Your instructions: Lower down are entries containing pictures. Copy exactly, without those pictures, the lines from the line with "Inicio (645, 87)" through the line with "Iniciar sesión (188, 443)".

Stored items:
========================================

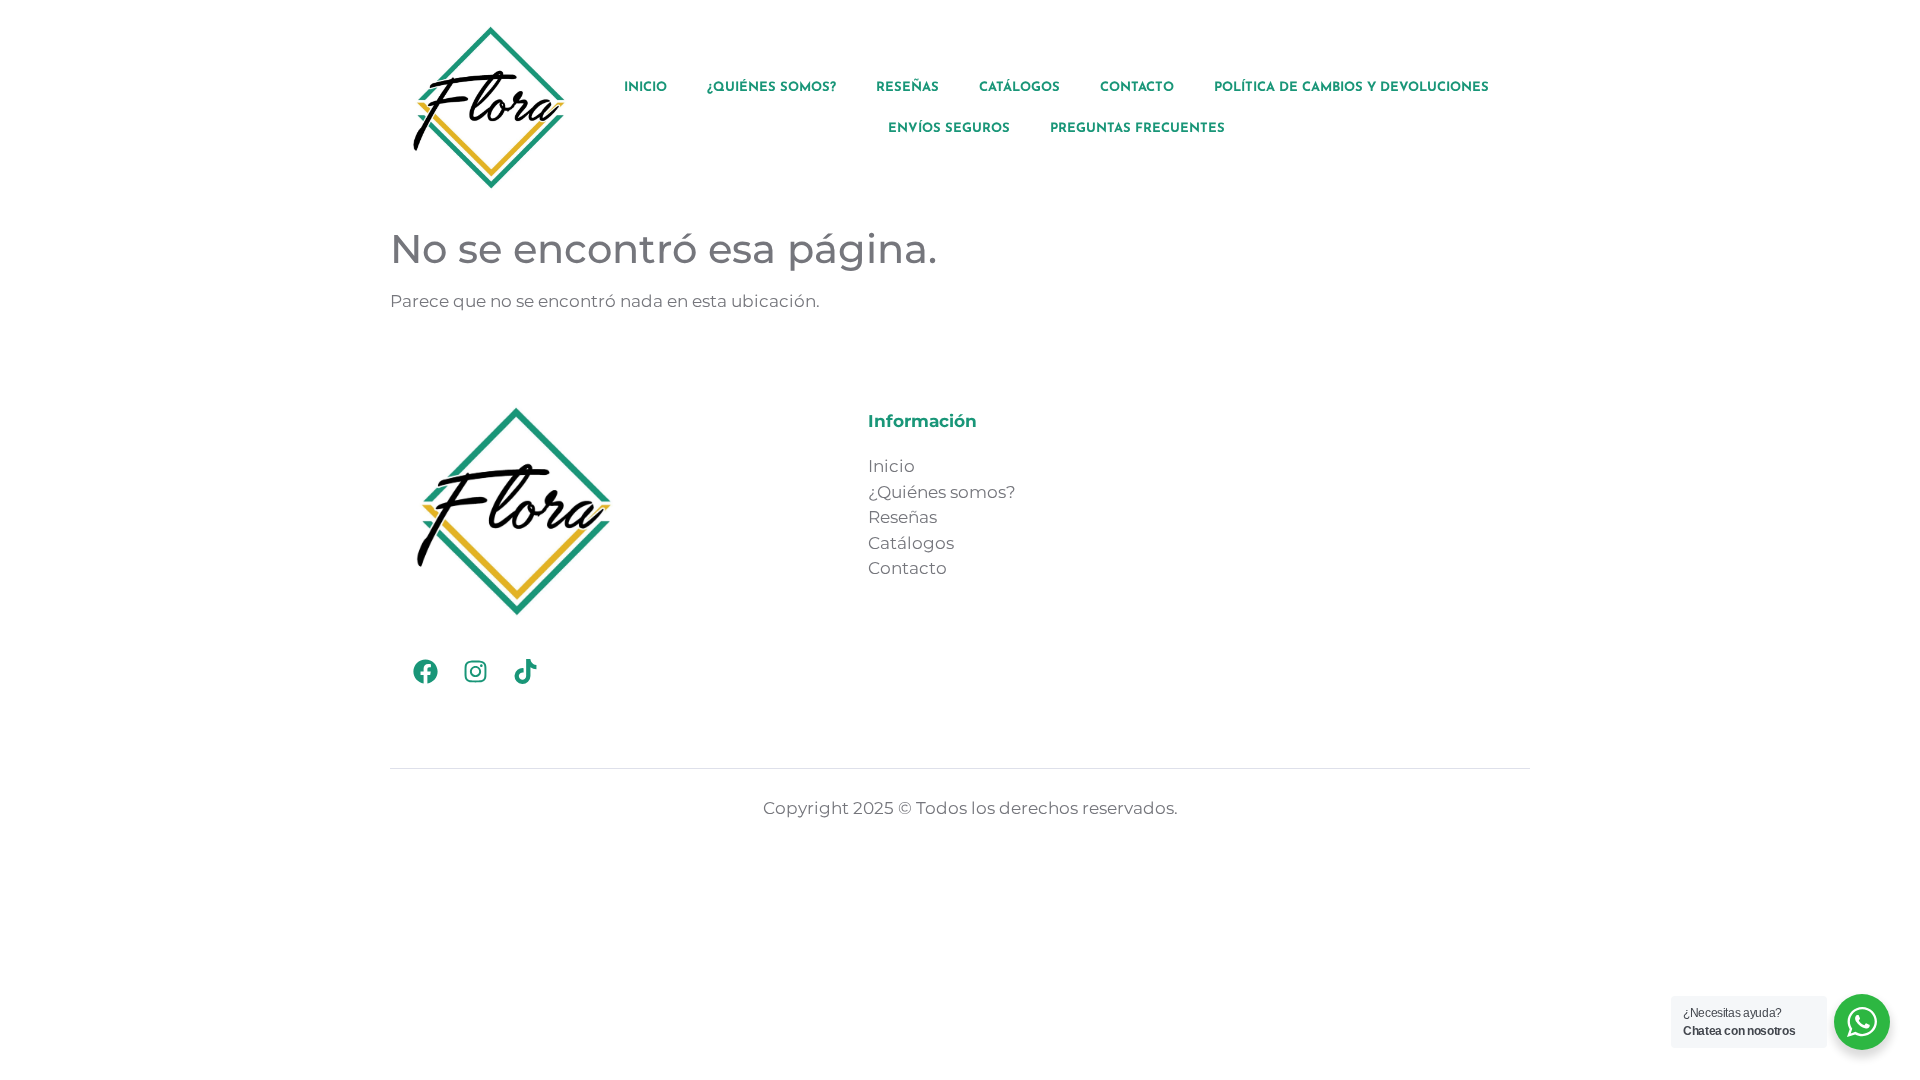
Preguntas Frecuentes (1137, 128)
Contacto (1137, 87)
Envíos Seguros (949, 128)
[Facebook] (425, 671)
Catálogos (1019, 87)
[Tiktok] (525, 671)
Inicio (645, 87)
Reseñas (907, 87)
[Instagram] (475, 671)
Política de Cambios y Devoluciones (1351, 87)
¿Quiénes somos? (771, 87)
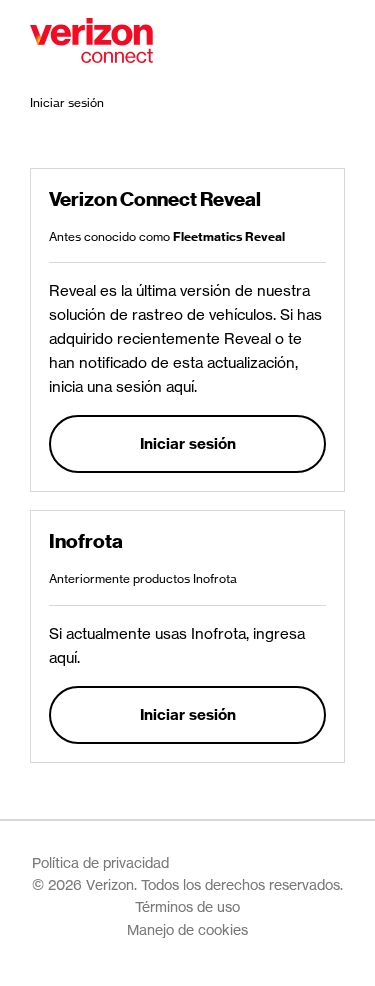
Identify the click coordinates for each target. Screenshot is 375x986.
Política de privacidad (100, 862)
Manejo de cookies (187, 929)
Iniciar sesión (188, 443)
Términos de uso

========================================

Solution for this task:
Inicio (645, 87)
Reseñas (907, 87)
[Instagram] (475, 671)
Política de Cambios y Devoluciones (1351, 87)
¿Quiénes somos? (771, 87)
Identify the click coordinates for each target. Screenshot is 375x986.
Política de privacidad (100, 862)
Manejo de cookies (187, 929)
Iniciar sesión (188, 443)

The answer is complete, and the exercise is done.